ANTHROPOCÈNE, ÈRE DU CONTRÔLE NUMÉRIQUE

Cours dans le cadre de l’Ecole Urbaine de Lyon, dont l’objectif est de donner des éléments de compréhension des forces induites par le numérique sur l’organisation de la société à toutes les échelles, de l’individu à la planète.

Stéphane Grumbach

Premier cours le 1er février 2020 à 18h aux Halles du Faubourg

Je m’efforcerai de montrer qu’on ne peut véritablement comprendre la révolution numérique qu’en prenant en compte le contexte de sa formidable croissance, à savoir celui du réchauffement climatique et d’une évolution des écosystèmes naturels peu favorable à l’humanité, comme plus généralement à une partie de la biosphère. Le numérique est une force de contrôle qui répond à la complexité croissante de sociétés humaines contraintes de prendre en compte les échanges écosystémiques dans les équations socio-économiques. Les données et le CO2 sont en passe de devenir des enjeux essentiels des tensions entre des nations, dont la souveraineté est remise en cause.

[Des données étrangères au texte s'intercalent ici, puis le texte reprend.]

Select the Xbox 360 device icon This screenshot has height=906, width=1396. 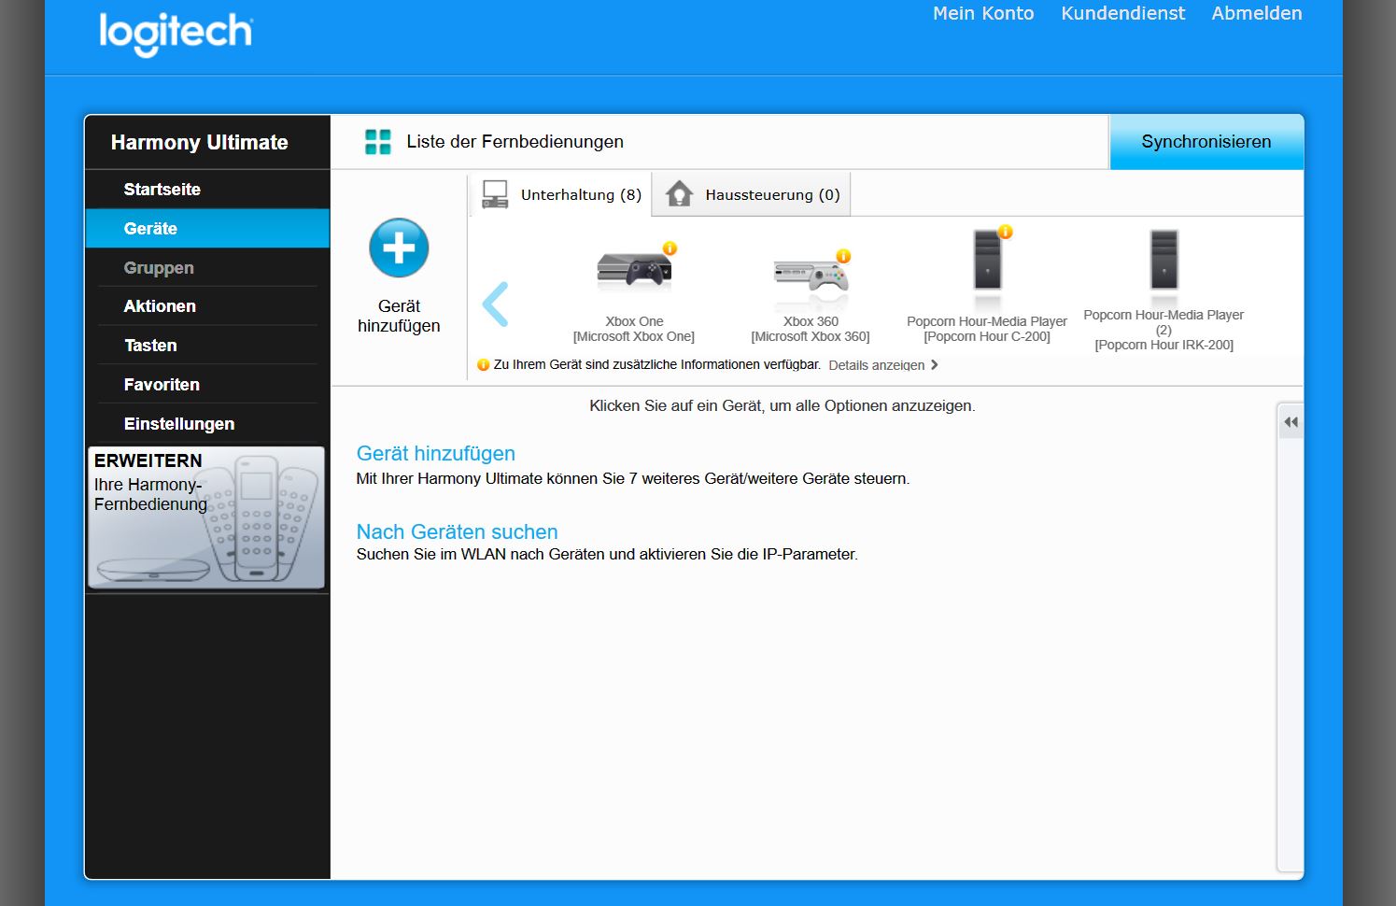810,276
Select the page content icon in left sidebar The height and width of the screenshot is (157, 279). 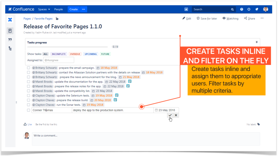click(10, 30)
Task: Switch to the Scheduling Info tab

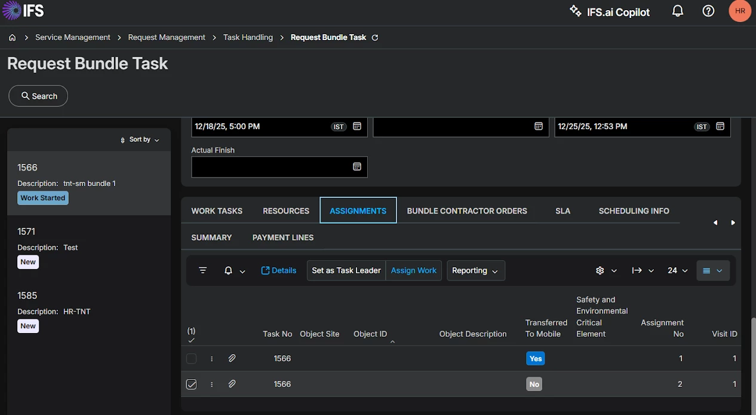Action: pyautogui.click(x=634, y=211)
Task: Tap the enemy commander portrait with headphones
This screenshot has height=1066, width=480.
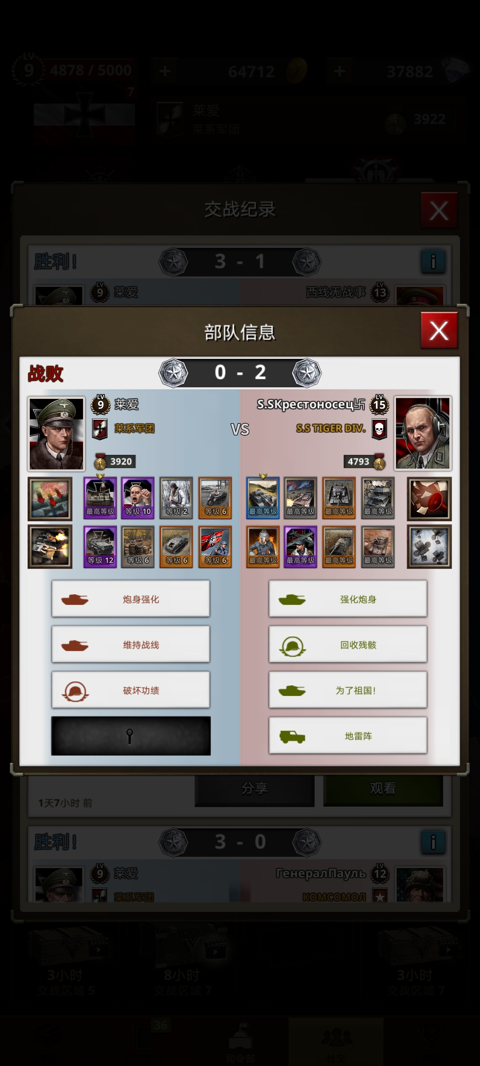Action: 423,434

Les recommandations faites par le GIEC, à la demande de la COP21, pour maintenir l’augmentation des températures sous les 2C, montre l’ampleur de la transformation majeure et sans précédent qui s’annonce. Il s’agit d’une révolution anthropologique, remettant en cause dans un même mouvement la distinction entre nature et culture, et les relations entre humains et machines, naturel et artificiel.